I read some letters of a Frenchman (translated) written about 1800, suggesting that the sensual nature of the Austrians was the explanation for their superior compositions (talking of Haydn and Mozart - Bach hadn't been resurrected yet). The English translator and editor was horrified at this suggestion and took care to add a footnote saying so.

If this is the case, and it is a matter of culture, what is it in a culture that inspires composers? What is it that makes the difference? What particular elements? Are there any patterns (history buffs may be able to help me out here)? Are there other explanations for this phenomenon?

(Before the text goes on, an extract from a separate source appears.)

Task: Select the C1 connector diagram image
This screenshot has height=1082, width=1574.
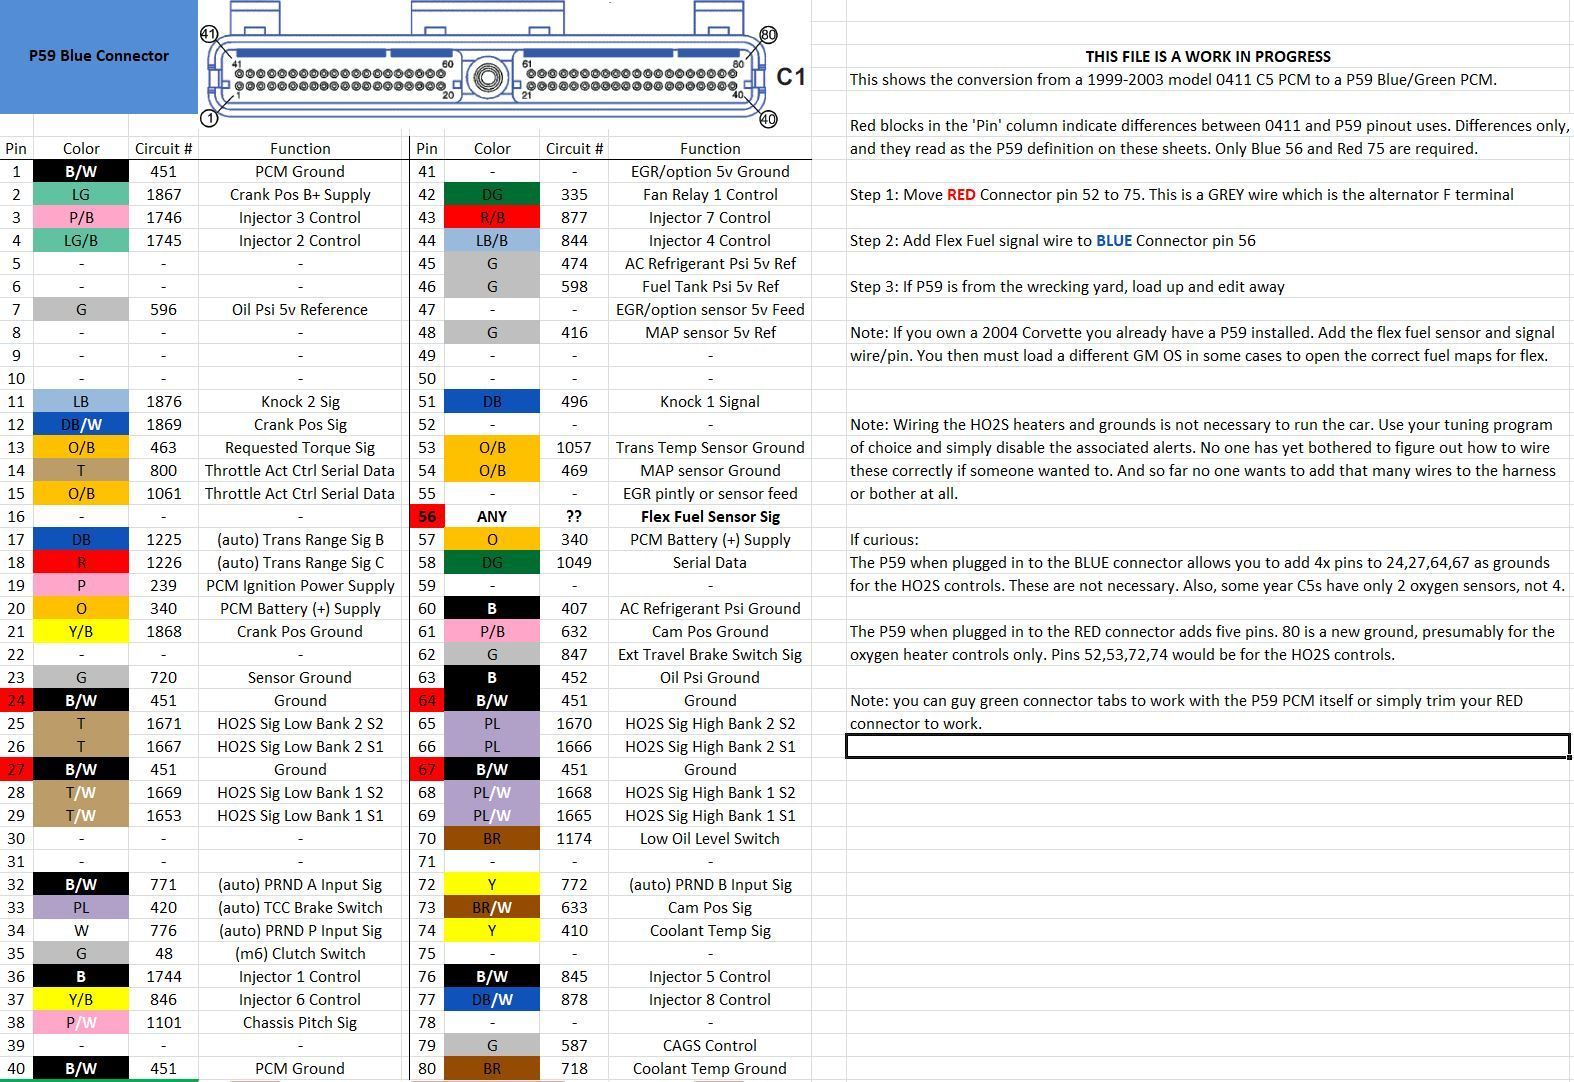Action: tap(503, 65)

*This is observable in other art-forms as well, such as 19th century Russian prose or play-writing in England in Elizabethan times


----------



## Kieran (Aug 24, 2010)

I'm no expert and I hope you don't mind me weighing in. These things are impossible to explain in a way that satisfies. Florence once had da Vinci and Michaelangelo and then they didn't. Bach and Handel were born not far from each other, but that region might not have contributed anyone of similar stature since.

Basically, the argument is how it happens that a lively bubble of genius bobs to the surface here, but not there, and why do some regions produce great artists and others - equally in love with the arts - fail to produce even one. I think education and a will to succeed, to produce, are factors. A tradition-based example helps, and a culture with history in these things.

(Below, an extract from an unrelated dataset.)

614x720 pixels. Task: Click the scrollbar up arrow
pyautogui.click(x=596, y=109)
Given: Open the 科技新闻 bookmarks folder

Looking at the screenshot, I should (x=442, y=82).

But even there, how does this culture grow in one petri-dish and not another? Random fluke? Force of nature? The will of God? I think it has something to do with recognising and educating talent in the right way. And once this skill is lost, the culture declines...


----------



## Ramako (Apr 28, 2012)

So you think it might have partially something to do with the education of an area at a particular time? I like that idea - it makes sense that the young years of a composer would have a strong effect, as well as the nature of their parents. This helps explain someone like Handel, for example, who went to study in Italy slightly later in life (but still young). It helps bridge the awkward gap between the _zeitgeist_ and reality by at least giving a place for such a thing to have an effect. Still the actual elements of a society that help make great composers remain unknown.

I was thinking about how England was a great sponsor of music at a time when it was dreadful at making it. Possibly it is also significant that Italy was the acknowledged centre of musical culture in the 18th century at a time when in retrospect it wasn't. The link is thin though.


----------



## Dadof5 (Mar 25, 2011)

Ramako said:


> I was thinking about how England was a great sponsor of music at a time when it was dreadful at making it.

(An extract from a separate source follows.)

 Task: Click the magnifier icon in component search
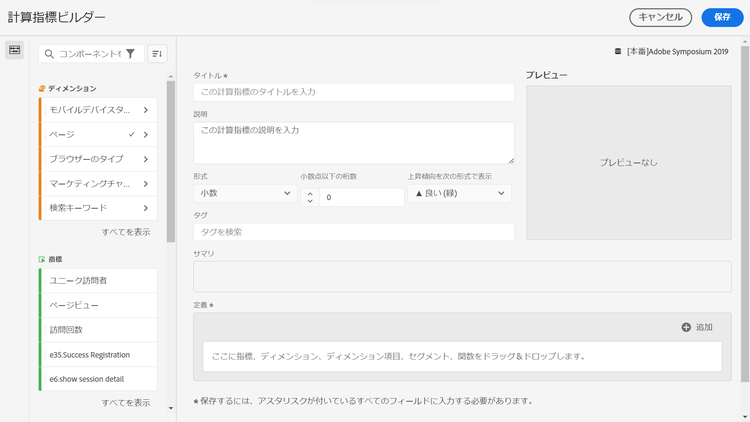(49, 54)
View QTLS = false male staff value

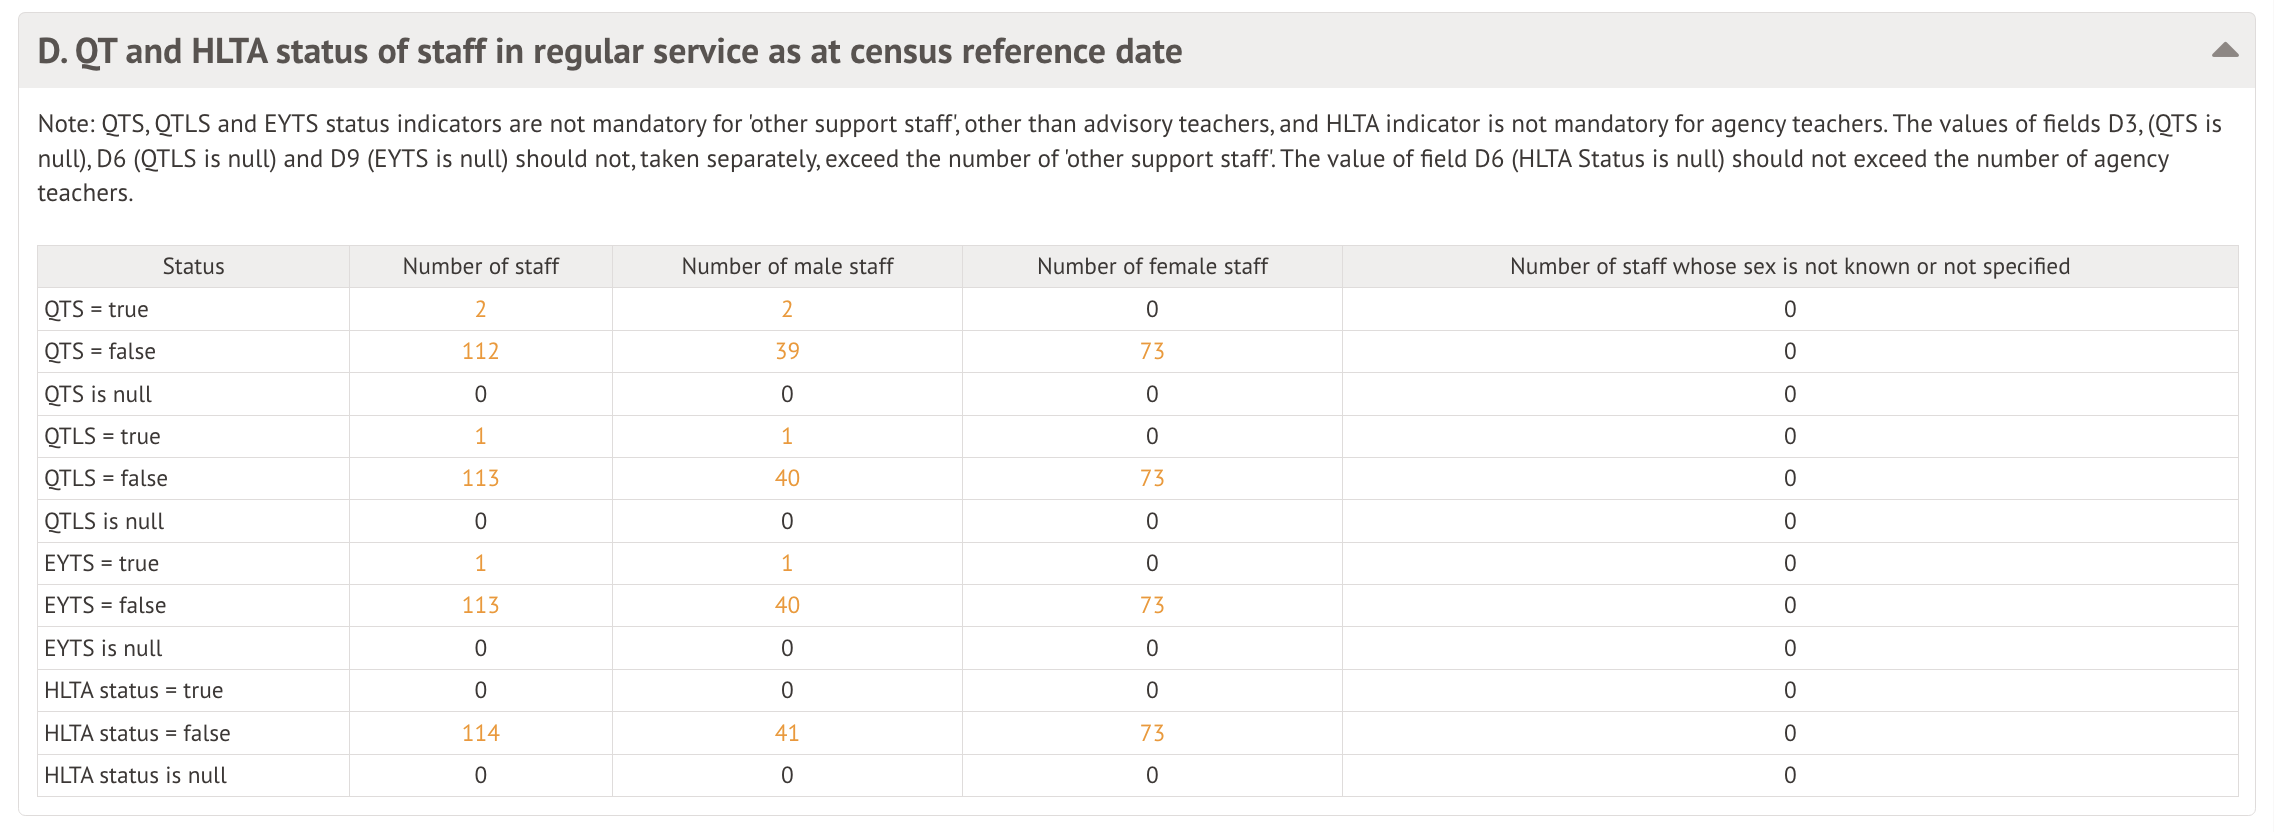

I recall reading in Arthur Loesser's book about the social history of pianos that in England during the 18th & 19th centuries, making and creating music was looked down on. It was thought that making music was a frivolous activity that no serious minded gentleman would pursue even though a serious gentleman could enjoy listening to music. The composing and even playing of music was best left to woman and foreigners. Maybe this attitude was associated with the rise of the merchant, business, and industrial capitalist classes at that time in England. So, maybe there was cultural impact on the lack of accomplished composers and musicians during those periods in England.


----------



## Kieran (Aug 24, 2010)

It's difficult to be exact in these things. In Ireland, we have a great tradition of story-tellers and poets, traditional music too. I believe these grew out of necessity: we're an island off an island in the west of Europe. We're isolated and we chatter and dream.

Perhaps there's some organic circumstance that caused great music to flourish - through necessity - at certain places and at certain times. Aided and abetted, of course, by educational nous, which is a by-product of this climate...


----------